Does it strike you that, for “the investment innovation of the millennium,” ETFs are plagued with rather more idiocy than most other investment options?
Two actively managed ETFs, Grail RP Financials and Grail RP Technology are also being . . . hmm, “moved out of the lineup.”About two dozen other ETFs have liquidated so far in 2010, with another 350 with small-enough asset bases that they may join the crowd.
Folks not able to make it to Iowa this fall might find that the next-best thing is to pick up shares of a new ETF: Teucrium Corn CORN. Long-time commodity trader Sal Gilbertie was “shocked” (“shocked, do you hear?”) to learn that no one offered pure-play corn exposure so he stepped in to fill the void. Soon to follow are Teucrium Sugar, Trecrium Soybean and Teucrium Wheat Fund.
Shades of Victor Kiam! The employees of Montag & Caldwell liked their funds so much, they bought the company. Montag was a very fine, free-standing investment advisor in the 1990s which was bought by ABN AMRO, which merged with Fortis, which was lately bought by BNP Paribas. Crying “no mas!” the Montag folks have reasserted control of their firm.

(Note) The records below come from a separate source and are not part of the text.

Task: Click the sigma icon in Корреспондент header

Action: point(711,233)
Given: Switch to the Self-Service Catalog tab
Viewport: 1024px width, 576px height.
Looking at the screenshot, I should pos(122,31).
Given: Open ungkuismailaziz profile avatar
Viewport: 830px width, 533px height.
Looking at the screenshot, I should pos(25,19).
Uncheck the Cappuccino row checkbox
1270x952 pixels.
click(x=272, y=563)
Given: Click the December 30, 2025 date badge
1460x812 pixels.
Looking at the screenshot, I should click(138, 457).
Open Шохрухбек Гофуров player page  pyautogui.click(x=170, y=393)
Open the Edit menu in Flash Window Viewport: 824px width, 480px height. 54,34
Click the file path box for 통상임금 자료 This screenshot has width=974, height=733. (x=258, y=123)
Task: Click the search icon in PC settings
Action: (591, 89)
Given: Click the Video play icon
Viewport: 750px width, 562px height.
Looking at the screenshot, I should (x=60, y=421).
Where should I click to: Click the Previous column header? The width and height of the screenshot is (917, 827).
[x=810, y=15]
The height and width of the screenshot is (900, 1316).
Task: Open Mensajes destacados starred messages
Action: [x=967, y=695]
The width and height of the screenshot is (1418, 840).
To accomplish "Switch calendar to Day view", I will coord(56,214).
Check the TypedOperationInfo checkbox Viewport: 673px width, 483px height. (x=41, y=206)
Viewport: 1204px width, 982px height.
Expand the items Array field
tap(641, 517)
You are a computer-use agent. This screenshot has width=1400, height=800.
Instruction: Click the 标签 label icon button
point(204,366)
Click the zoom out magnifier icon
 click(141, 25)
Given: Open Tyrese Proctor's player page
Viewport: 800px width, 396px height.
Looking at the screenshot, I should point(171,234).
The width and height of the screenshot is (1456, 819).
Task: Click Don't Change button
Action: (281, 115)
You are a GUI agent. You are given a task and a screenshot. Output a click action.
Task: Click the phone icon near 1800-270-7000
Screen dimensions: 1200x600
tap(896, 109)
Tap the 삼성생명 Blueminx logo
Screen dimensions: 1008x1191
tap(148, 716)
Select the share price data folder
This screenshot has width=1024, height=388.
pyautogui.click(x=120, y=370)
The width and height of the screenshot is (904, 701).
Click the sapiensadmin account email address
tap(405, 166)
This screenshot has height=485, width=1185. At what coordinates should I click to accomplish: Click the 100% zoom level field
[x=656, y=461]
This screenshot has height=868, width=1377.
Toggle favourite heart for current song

In addition to merged FBR Pegasus Small Cap Growth into the FBR Small Cap, FBR has decided to strip the “Pegasus” name from the series of very successful funds that David Ellison runs: FBR Pegasus becomes FBR Large Cap with a new “principal investment strategy” of investing in large cap stocks. FBR Pegasus Mid-Cap and FBR Pegasus Small Cap lose the “Pegasus” but keep their strategies.
In closing . . .
As summer ends, I mourn all the great places that I haven’t had a chance to visit. My morose mood was greatly lightened by Catherine Price’s new book, 101 Places Not to See Before You Die (Harper, 2010). I’ve always been annoyed by the presumptuous twits who announce that my life will be incomplete unless I follow their to-do list. The “before you die” genre includes 2001 Things to Do, 1000 Places to See, Five Secrets You Must Discover, 1001 Natural Wonders You Must See, 1001 Foods You Must Taste and unnumbered Unforgettable Things You Must Do. I was feeling awfully pressured by the whole thing but Ms. Price came along and freed me of a hundred potential obligations. She X’s out the Beijing Museum of Tap Water, the Blarney Stone and the entire State of Nevada. I’m feeling lighter already. If you’d like to share in my ebullience and help support FundAlarm, use FundAlarm’s special link to Amazon.com to pick up a copy. (By the way, there’s a similarly-titled book, Adam Russ’s 101 Places Not to Visit: Your Essential Guide to the World’s Most Miserable, Ugly, Boring and Inbred Destinations while is a parody of the “before you die” genre while Price actually did visit, and abhor, all of the places in her book.)
I’ll see you next when the trees start to don their autumnal colors!